**Description of the task**
Once you find the line with "Task: Focus the Search table input field" in the entries below, return exactly every line from it through the line with "Open the FocusNews".

* * * * * * * * *

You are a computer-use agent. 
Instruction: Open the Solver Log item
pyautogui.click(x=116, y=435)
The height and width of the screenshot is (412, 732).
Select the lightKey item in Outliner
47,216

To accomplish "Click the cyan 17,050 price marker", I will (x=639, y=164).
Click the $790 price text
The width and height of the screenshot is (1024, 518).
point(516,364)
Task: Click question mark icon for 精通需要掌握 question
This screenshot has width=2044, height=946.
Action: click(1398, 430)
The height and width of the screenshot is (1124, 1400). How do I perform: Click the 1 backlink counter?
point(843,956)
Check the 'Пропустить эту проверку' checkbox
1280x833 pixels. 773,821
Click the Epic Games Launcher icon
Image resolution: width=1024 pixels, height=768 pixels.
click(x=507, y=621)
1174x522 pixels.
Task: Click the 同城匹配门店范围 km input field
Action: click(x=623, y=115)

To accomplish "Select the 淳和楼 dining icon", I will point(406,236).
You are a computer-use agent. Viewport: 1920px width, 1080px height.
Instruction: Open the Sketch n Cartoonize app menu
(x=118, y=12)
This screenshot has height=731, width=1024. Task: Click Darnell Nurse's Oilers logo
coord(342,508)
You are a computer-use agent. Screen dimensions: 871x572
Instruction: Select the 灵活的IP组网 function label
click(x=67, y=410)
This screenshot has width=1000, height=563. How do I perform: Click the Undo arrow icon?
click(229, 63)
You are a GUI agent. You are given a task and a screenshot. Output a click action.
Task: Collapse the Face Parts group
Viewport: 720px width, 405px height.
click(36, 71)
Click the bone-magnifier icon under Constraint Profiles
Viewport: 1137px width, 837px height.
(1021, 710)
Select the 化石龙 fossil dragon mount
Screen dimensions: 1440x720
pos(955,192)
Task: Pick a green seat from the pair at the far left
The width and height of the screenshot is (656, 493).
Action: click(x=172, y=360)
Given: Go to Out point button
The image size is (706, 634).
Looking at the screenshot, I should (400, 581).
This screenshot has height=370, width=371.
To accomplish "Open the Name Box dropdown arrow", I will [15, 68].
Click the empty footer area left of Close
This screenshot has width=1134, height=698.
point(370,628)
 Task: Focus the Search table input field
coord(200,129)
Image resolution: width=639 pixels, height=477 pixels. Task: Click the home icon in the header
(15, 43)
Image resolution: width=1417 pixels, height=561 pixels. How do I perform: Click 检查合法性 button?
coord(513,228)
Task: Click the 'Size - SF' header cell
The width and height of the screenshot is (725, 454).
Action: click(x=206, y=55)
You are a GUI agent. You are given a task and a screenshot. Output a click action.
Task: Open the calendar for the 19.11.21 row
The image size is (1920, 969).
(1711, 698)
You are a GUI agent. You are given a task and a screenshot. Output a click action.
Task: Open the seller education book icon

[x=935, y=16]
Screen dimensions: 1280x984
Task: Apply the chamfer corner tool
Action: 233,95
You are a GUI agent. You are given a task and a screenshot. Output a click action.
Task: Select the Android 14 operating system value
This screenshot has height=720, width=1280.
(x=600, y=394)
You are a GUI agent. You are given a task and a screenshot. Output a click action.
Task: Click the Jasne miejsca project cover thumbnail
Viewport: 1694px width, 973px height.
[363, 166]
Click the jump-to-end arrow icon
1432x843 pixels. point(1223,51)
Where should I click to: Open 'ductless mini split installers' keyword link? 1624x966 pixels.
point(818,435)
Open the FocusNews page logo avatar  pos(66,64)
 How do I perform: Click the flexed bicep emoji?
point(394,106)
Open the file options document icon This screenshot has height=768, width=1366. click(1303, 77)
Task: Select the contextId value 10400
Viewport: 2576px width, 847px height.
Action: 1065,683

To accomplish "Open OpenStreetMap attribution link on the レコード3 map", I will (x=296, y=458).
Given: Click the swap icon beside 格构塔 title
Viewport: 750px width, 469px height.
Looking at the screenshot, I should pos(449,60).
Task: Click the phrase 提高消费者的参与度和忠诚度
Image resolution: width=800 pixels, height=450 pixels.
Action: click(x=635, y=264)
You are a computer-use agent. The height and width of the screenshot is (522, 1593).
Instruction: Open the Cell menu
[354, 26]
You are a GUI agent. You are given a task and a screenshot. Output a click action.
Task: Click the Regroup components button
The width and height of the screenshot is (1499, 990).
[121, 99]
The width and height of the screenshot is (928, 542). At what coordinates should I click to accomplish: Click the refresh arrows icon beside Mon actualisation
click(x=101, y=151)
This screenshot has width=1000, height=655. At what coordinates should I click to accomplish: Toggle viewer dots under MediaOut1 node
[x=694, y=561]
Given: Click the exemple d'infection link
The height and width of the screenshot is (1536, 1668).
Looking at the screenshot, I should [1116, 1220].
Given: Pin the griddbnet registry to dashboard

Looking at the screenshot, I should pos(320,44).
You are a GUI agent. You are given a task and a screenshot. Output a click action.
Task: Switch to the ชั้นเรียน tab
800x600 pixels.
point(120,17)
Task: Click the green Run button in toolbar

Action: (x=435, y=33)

* * * * * * * * *

**Answer to this task**
 Task: Focus the Search table input field
coord(200,129)
Image resolution: width=639 pixels, height=477 pixels. Task: Click the home icon in the header
(15, 43)
Image resolution: width=1417 pixels, height=561 pixels. How do I perform: Click 检查合法性 button?
coord(513,228)
Task: Click the 'Size - SF' header cell
The width and height of the screenshot is (725, 454).
Action: click(x=206, y=55)
You are a GUI agent. You are given a task and a screenshot. Output a click action.
Task: Open the calendar for the 19.11.21 row
The image size is (1920, 969).
(1711, 698)
You are a GUI agent. You are given a task and a screenshot. Output a click action.
Task: Open the seller education book icon

[x=935, y=16]
Screen dimensions: 1280x984
Task: Apply the chamfer corner tool
Action: 233,95
You are a GUI agent. You are given a task and a screenshot. Output a click action.
Task: Select the Android 14 operating system value
This screenshot has height=720, width=1280.
(x=600, y=394)
You are a GUI agent. You are given a task and a screenshot. Output a click action.
Task: Click the Jasne miejsca project cover thumbnail
Viewport: 1694px width, 973px height.
[363, 166]
Click the jump-to-end arrow icon
1432x843 pixels. point(1223,51)
Where should I click to: Open 'ductless mini split installers' keyword link? 1624x966 pixels.
point(818,435)
Open the FocusNews page logo avatar  pos(66,64)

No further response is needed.